Parieto-collicular interactions during perceptual decisions

Project Summary / Abstract Higher cognitive processing relies on the ability to reason about and act on information that is accumulated over time.

An understanding of these functions at the level of neural mechanism will inspire new approaches to treat a variety of disorders affecting sensation, thought, and action. The neurobiology of perceptual decision-making offers a window on the neural mechanisms that support these functions.

It has identified a network of brain regions in monkeys thought to be involved in accumulating sensory evidence over time and transforming this evidence into a relevant action, particularly when the action is an eye movement.

This proposal focuses on two highly interconnected areas within this network?the superior colliculus (SC) and the lateral intraparietal area (LIP)?and the ways in which they interact to support perceptual decisions.

LIP has been studied extensively in the context of perceptual decision-making and is known to represent the temporal integration of sensory evidence. Much less is known about the roles that other areas in the network play in the decision process.

In addition, a critical gap in knowledge is how LIP cooperates with and depends on these other areas to form and terminate perceptual decisions.

The aims of this proposal combine highly controlled behavior, multi-area recordings, and inactivations to clarify the role of SC in the decision process and generate insights into how SC and LIP cooperate.
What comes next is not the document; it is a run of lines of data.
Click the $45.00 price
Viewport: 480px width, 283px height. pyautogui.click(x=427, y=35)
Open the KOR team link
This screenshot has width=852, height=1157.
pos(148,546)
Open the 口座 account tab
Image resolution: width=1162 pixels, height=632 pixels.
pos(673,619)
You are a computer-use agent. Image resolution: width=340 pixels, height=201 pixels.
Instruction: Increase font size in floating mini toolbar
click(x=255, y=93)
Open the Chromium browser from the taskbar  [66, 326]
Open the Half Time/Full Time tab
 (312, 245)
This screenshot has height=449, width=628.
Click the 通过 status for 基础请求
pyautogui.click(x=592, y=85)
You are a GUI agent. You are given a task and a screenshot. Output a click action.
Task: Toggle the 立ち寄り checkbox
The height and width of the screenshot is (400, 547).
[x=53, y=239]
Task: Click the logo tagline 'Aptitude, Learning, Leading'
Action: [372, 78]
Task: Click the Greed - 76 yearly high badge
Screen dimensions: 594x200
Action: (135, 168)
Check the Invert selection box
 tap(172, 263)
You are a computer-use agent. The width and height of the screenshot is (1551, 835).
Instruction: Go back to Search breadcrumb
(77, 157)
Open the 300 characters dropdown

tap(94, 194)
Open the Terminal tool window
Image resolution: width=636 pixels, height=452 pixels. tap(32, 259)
Aim 1 compares decision-related activity in SC and LIP directly in the same decisions.

Simultaneous multi-channel neural recordings from these two areas will reveal the signals present in SC and will allow me to determine whether they are similar to or fundamentally different from those in LIP. Aim 2 uses causal methods to investigate how decisions and signals in LIP depend on SC activity.

The experiment involves unilateral inactivation of SC and simultaneous multi-channel recordings in LIP. The results will elucidate the contribution of SC activity to the decision process. They will also constrain the neural circuits that could give rise to the decision-related signals observed in Aim 1.

Together, these aims represent an important step toward understanding how networks of brain areas support the ability to reason about and act on information.

This proposal was tailored to both exploit my extensive training in vision science and develop new skills that will be invaluable to my goal of becoming an independent scientist studying higher brain function. Dr.

Michael Shadlen, a leading expert in the neurobiology of perceptual decision-making, is the ideal sponsor for this research.

Finally, the rich scientific environment fostered by the Zuckerman Institute and the Neurobiology and Behavior graduate program at Columbia will further enhance my growth as a scientist.